§ **Required work**
Reproduce each of the following items verbatim, line for line, leaving out the pictures.

━━━

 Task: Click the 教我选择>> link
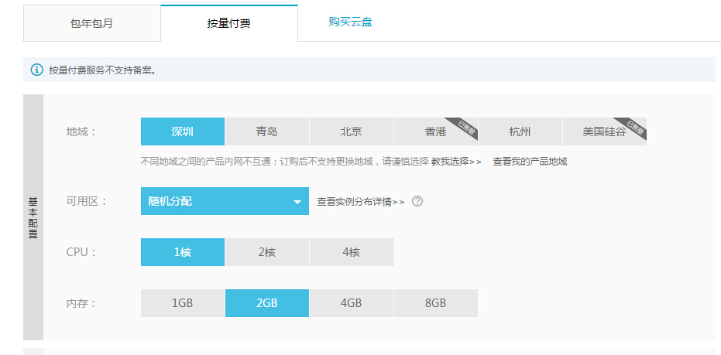[456, 162]
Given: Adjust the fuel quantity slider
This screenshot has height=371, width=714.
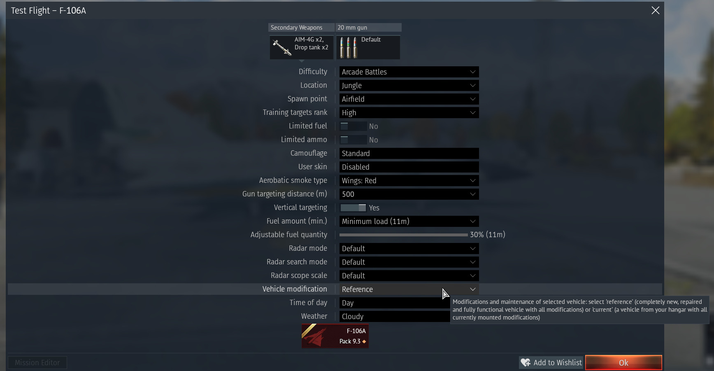Looking at the screenshot, I should point(403,235).
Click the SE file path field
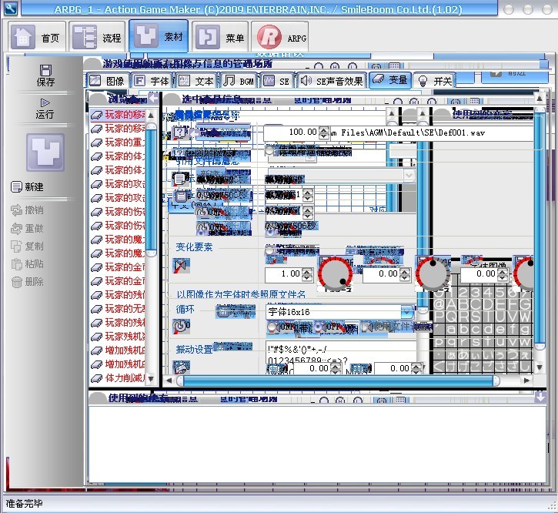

━━━

§ **Solution for this problem**
 Task: Click the 教我选择>> link
[456, 162]
Given: Adjust the fuel quantity slider
This screenshot has height=371, width=714.
Looking at the screenshot, I should point(403,235).
Click the SE file path field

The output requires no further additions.